Despite the requirements for comprehensive data regarding disclosures and conflicts-of-interest, one can only be amused by the wide variation in the mandated “disclosure” slide preceding any lecture or conference, ranging from “no disclosures relative to this subject” to a slide containing an exhaustive list of all disclosures and conflicts-of-interest from all members of the speakers department—both usually shown for no more than a few nanoseconds.
Much of this can be traced to the 2009 report of the Institute of Medicine entitled “Conflicts of Interest in Medical Research, Education, and Practice” in which the committee recommended that all medical institutions, academic institutions, professional societies, patient advocacy groups, and medical journals establish conflict-of-interest policies that require disclosure. It ultimately led to the Sunshine Act introduced in 2010 as part of the Patient Protection and Affordable Care Act requiring payments and gifts of >$100 to be reported to the Department of Health and Human Services.
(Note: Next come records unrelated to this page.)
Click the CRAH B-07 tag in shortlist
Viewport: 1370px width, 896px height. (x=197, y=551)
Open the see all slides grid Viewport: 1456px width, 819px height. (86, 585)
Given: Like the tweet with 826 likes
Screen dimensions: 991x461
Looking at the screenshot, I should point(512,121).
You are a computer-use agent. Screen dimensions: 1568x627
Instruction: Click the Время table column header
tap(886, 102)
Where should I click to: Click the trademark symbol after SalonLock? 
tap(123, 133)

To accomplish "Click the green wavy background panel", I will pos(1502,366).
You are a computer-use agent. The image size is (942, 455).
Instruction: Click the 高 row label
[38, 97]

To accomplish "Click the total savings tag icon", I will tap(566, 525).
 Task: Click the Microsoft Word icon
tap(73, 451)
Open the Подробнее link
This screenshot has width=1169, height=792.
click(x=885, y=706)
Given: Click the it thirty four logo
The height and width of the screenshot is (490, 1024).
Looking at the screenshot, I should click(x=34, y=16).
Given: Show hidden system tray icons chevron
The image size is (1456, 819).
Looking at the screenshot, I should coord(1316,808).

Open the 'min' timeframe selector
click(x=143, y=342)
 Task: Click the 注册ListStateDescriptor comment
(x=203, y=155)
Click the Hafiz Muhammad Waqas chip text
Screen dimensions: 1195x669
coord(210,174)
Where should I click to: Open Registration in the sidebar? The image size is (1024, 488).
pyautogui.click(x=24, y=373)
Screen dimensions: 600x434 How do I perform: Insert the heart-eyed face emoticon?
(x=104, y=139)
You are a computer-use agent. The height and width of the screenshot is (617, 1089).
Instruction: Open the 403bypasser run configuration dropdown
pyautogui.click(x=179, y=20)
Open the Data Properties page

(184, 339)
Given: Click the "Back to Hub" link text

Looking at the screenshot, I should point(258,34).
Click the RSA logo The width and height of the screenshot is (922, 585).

This includes consultation fees, honoraria, research funds, stock options, and travel costs.
We live in the era of the “Medical-Industrial Complex,” a term first introduced in the 1971 book “The American Health Empire” by Ehrenreich1 and soon promoted by thought leaders such as Arnold Relman, MD, when he became editor of the New England Journal in the early 1980s. This is not surprising given the fact that Americans spend upward of 2.5 trillion dollars annually on health care, and in some parts of the country health care delivery is the number one employer. As pointed out by Margaret Wente in an article in the Toronto Globe and Mail in July 2011 “…rewards for high-tech medicine and “breakthroughs” are extremely high. Medical corruption, influence-peddling, and inflation of research are serious problems.”
It is not surprising that the ever-increasing disclosure requirements, insidious incremental numbers of regulations, and the looming change in the delivery of health care are unsettling. In an article in the Wall Street Journal dated August 21, 1995 entitled Medicine’s Industrial Revolution, JD Kleineke noted “many physicians are understandably threatened by this watershed in the history of medicine, this challenge to 2500 years of clinical hegemony. From unquestioned GOD to accountable production worker is a long way to fall in a few short years.”
Yet, some might well argue that the term “conflict-of-interest” is not appropriate as it might introduce a specific bias that may impede open discussion. Perhaps we should pay more attention and become more familiar with the work of Thomas P. Stossel, MD, Professor of Medicine at the Brigham and Womans Hospital in Boston and cofounder of the Association of Clinical Researchers and Educators, a not-for-profit association that advocates the value of physician-industry collaboration. In a key note address at the industry breakfast at the 97th Annual Clinical Congress for the American College of Surgeons, he stated “We have gone from bad to worse. We have immense regulatory issues and massive confession where we disclose our relationships to industry and these are used to initiate a whole variety of inhibitors in freedom of speech, freedom of association, and rewards for excellence.”